Motion is detected by the peripheral vision system.  The visual system is
rich in dopaminergic neurons.  Researchers are saying there is a dopamine
deficiency in our vision.  Thus, my eyes may detect the motion but are slow
to inform the brain.  At 2 to 3 miles per hour everything in my visual
environment is almost motionless.  Not until I hit the car ahead of me do I
get the motion message.  By that time it is too late.  The next picture I
have is either that of hitting the car in front of me or my front bumper is
about to kiss his tail pipe.
 
This problem seems to happen more often when I am under-medicated or just
starting to come "ON".  I initially thought my eyes were going in and out of
focus.  Even when my eyes are out of focus I am aware of motion.  Changing
prescription eye wear has little or no effect on this problem.  There is no
quick fix to the problem, just a realization that slow movement can be a
problem.  Others have mentioned that they have similar problems.  Their
solution is usually to increase the distance between their car and the
vehicle ahead of them.  I hate to think what might happen should I hit the
car ahead a second time.
 
Dreamland on Wheels
 
The third problem is very serious _ a potential killer.  Simply stated, I can
become extremely sleepy while driving.  I become so sleepy that my eyelids
feel like heavy garage doors and I cannot keep them open.  Eventually the
eyelids cover the eyes and I fall asleep.  It may be just a fraction of a
second or maybe longer.  At 70 miles an hour in the center lane of a busy
freeway, any amount of time my eyelids are closed is too long.  Once this
happened as I was driving on a freeway in the right lane.  Suddenly there was
the sound of truck horns and car horns.  I had fallen asleep, crossed the
left lane and was driving on the shoulder between the highway and one of the
California aqueducts.  I pulled over to the side of the road and stopped.  I
offered a short prayer.  When my wits returned I started driving again _ this
time wide awake.
 
Dr. Kurth stated that falling asleep at the wheel is far too common a cause
for fatal accidents.  Parkinson's disease and other diseases are known to
have the adverse side effect of sleep deprivation.  Dr. Kurth said there is
one point in the medication cycle when I am very vulnerable to falling
asleep.  That point is when I cross from an OFF state to an ON state.  In the
OFF state my muscles are tight, movement is slowed and there may be pain.  As
I cross to the ON state, there is a rush of relaxation.  The muscles relax,
movement becomes normal, even pain disappears.  This euphoric state must send
a message to the sleep center because it is at this time that sleep seems to
dominate my life.  This rush feels so good that the next event I remember is
waking up.  Obviously driving a car during this relaxation rush could be
fatal.
 
Overcoming this problem is not easy.  I need to make sure my medication level
does not change significantly while driving.  It is preferable to do all my
driving in an ON state.  That way the need to sleep due to coming ON should
not happen.  Better yet, leave the driving to a non-parkinsonian whenever
possible.  I am very serious.  Ever since I started telling others about this
problem, people are reluctant to ride with me.  They should have been
reluctant to ride with me before I knew the cause of my problem.  I must
admit that since the meeting with Dr.
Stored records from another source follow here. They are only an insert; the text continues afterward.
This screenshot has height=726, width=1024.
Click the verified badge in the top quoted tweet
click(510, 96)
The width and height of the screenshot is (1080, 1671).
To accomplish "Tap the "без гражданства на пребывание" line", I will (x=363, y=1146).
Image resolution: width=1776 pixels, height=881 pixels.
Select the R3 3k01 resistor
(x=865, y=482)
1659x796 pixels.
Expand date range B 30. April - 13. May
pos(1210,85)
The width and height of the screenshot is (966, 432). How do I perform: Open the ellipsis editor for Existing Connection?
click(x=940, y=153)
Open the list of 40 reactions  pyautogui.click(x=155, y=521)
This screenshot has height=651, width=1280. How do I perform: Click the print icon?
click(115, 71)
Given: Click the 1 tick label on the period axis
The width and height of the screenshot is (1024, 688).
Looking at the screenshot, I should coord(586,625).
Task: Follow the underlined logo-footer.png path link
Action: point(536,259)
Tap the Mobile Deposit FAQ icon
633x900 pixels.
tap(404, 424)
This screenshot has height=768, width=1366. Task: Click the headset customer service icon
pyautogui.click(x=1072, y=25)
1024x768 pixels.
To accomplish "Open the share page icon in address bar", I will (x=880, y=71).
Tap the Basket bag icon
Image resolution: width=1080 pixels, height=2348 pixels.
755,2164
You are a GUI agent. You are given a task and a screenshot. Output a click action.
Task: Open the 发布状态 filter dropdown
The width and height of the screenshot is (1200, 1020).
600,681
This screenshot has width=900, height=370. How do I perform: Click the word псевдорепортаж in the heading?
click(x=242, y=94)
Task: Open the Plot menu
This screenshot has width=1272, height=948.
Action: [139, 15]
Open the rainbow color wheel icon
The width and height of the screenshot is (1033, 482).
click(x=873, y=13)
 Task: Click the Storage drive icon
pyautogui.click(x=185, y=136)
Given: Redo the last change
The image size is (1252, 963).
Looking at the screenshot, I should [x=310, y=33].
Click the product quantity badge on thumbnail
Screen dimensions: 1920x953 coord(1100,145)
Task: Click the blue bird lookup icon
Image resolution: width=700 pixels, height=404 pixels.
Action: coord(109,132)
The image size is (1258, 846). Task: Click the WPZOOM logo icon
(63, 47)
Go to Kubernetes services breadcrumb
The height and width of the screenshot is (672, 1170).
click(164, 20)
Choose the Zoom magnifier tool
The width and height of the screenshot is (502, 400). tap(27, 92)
Kurth I have significantly reduced this
problem.  I try never to start driving the car in an OFF state.  Should I
feel a drowsiness state coming on I pull off the road and stop.  I will
switch driving with a non-parkinsonian whenever possible.  First, sleep is
always welcome and I want to enjoy every moment.  And second I want to wake
up in this world.  A special thanks to Dr. Matt Kurth for his sound advice.